**AIM OF THE EXERCISE:** Reproduce the entries below verbatim, everything from the line containing "Dismiss Poweramp playback with the X icon" down to the end of the entries.

========================================================================

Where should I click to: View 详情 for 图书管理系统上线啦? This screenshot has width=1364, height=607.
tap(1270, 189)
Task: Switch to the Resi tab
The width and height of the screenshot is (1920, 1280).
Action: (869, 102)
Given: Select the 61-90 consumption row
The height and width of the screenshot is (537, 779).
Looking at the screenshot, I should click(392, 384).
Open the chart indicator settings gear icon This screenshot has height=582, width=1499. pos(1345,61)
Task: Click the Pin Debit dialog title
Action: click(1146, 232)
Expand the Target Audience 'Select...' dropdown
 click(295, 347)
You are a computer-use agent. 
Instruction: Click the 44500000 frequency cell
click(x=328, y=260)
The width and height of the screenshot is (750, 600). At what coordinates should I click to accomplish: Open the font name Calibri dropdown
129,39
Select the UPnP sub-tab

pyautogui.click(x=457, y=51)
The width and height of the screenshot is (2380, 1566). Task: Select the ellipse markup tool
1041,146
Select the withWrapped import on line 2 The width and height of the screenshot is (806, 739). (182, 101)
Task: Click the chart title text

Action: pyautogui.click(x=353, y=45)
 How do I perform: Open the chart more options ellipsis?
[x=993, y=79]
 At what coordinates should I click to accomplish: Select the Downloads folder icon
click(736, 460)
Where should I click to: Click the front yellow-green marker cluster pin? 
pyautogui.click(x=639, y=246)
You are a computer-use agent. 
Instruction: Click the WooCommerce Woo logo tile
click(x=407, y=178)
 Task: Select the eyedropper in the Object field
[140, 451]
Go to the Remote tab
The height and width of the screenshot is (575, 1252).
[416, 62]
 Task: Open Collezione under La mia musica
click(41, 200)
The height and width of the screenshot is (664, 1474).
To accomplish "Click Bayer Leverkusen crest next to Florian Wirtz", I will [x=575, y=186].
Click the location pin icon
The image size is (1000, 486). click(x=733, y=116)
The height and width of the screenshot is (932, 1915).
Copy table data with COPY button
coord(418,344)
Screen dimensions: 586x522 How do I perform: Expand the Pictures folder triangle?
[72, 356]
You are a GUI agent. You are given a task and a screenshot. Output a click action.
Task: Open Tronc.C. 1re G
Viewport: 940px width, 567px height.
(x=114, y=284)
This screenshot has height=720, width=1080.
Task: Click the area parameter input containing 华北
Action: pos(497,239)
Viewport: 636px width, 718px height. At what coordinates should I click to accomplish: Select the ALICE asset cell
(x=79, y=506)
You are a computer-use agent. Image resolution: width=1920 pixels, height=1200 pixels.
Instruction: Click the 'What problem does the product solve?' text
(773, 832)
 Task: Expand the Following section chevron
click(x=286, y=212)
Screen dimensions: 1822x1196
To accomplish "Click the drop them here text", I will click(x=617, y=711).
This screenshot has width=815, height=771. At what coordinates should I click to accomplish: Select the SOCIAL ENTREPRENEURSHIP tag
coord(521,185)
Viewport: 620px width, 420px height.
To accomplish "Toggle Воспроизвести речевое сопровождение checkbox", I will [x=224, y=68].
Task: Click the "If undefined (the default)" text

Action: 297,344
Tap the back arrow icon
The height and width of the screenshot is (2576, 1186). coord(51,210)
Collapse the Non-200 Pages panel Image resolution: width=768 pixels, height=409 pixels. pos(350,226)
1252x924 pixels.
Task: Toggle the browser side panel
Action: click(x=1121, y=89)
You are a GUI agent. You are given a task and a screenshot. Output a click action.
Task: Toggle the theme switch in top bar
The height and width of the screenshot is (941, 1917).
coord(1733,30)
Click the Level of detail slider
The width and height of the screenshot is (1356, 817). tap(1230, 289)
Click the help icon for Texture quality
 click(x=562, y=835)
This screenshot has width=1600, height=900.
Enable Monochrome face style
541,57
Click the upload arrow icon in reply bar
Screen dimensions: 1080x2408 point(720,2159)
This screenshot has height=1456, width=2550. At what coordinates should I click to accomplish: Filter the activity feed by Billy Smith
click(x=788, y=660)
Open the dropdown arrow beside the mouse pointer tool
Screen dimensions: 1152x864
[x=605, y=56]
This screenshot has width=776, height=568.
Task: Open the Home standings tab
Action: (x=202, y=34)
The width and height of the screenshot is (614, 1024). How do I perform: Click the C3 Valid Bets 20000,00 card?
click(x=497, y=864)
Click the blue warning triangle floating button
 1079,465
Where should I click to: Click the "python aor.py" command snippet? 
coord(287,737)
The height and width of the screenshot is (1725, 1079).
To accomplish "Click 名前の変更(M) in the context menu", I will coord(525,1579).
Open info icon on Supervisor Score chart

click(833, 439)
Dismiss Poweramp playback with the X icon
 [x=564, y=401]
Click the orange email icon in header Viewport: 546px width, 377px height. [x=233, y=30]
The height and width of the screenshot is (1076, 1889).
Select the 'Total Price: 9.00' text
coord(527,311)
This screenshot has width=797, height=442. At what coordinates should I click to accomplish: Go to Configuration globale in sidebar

========================================================================

**SOLVED EXERCISE:**
Dismiss Poweramp playback with the X icon
 [x=564, y=401]
Click the orange email icon in header Viewport: 546px width, 377px height. [x=233, y=30]
The height and width of the screenshot is (1076, 1889).
Select the 'Total Price: 9.00' text
coord(527,311)
This screenshot has width=797, height=442. At what coordinates should I click to accomplish: Go to Configuration globale in sidebar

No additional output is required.